WHAT IS EXPECTED:
In the records below, find the line containing "Task: Click the red", then copy that line and all lines after it, exactly, omitting every picture.

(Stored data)
----
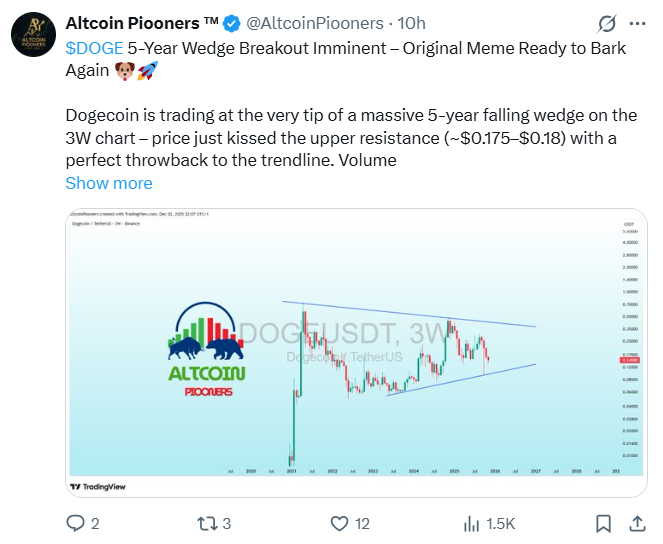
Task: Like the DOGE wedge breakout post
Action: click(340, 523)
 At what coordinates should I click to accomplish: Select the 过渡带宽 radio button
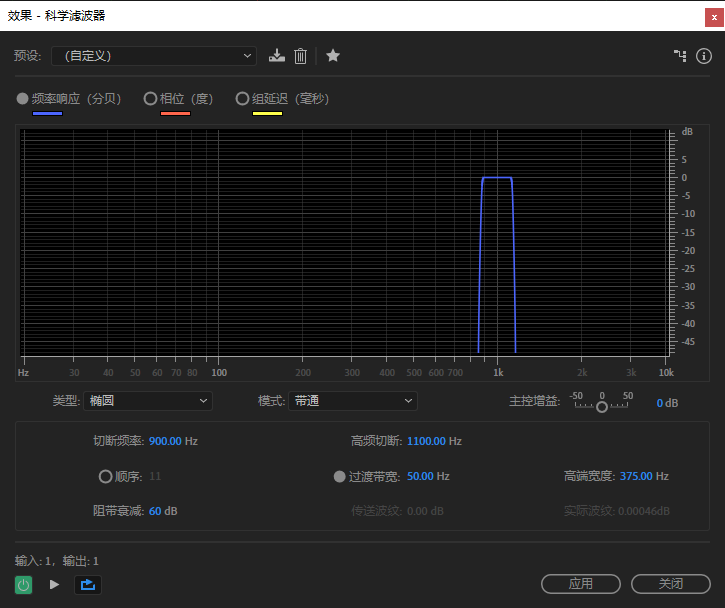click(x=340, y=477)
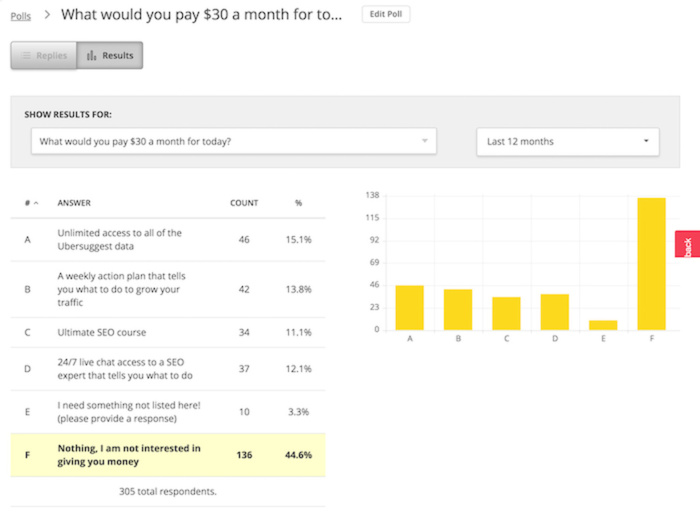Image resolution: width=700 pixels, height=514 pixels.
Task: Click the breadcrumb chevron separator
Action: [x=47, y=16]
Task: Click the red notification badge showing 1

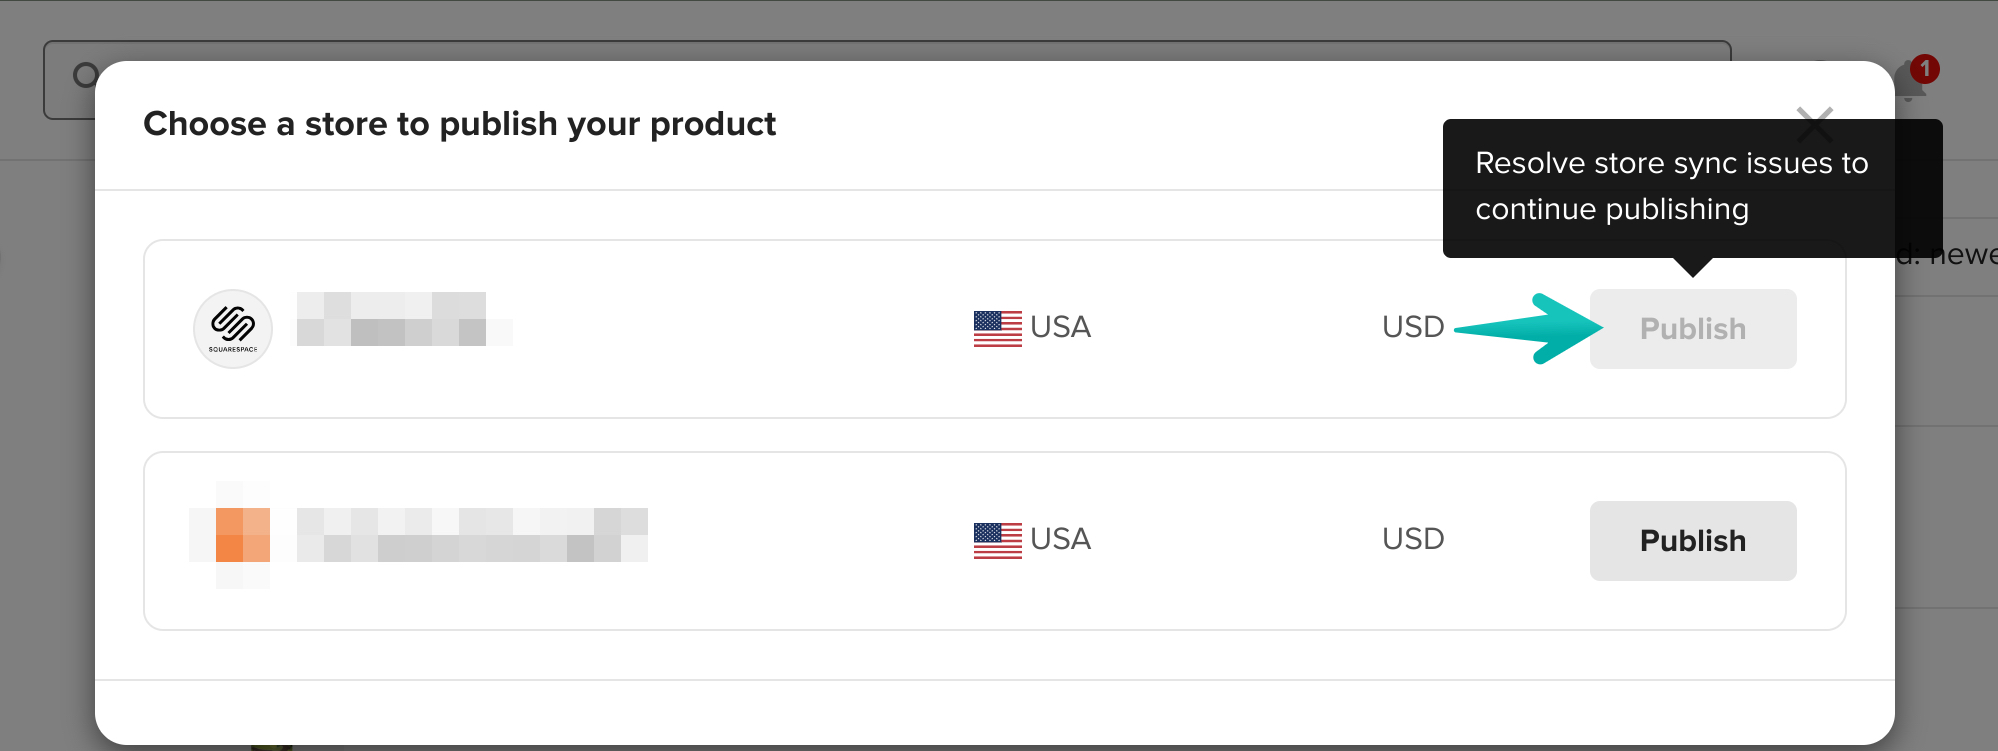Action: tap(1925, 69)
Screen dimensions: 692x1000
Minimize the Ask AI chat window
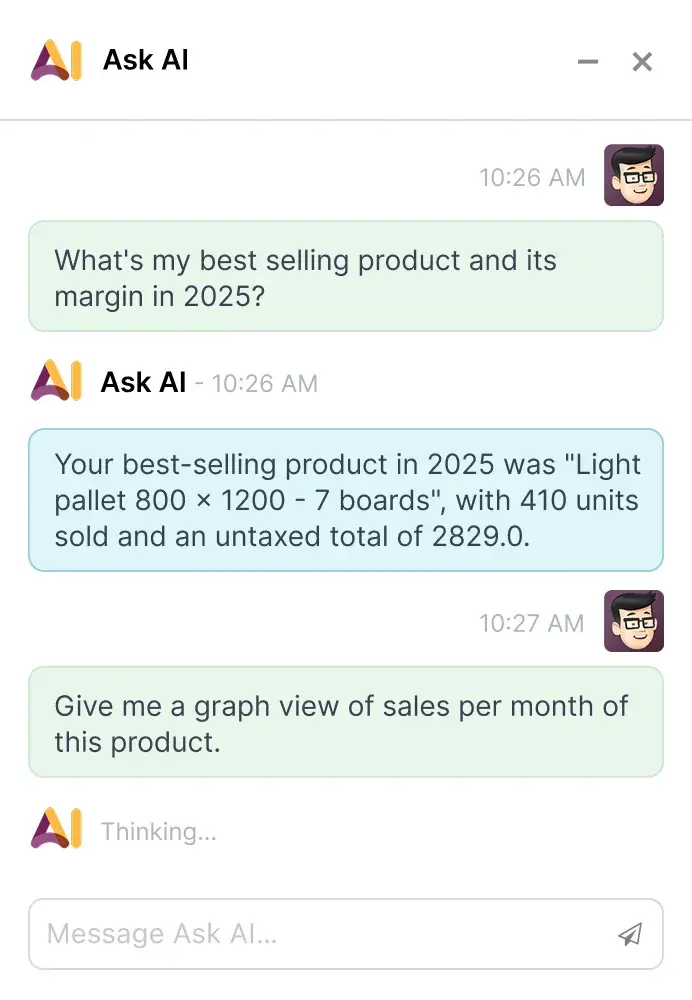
----
ANSWER TO THIS EXERCISE:
Task: Click the red notification badge showing 1

Action: tap(1925, 69)
Screen dimensions: 692x1000
Minimize the Ask AI chat window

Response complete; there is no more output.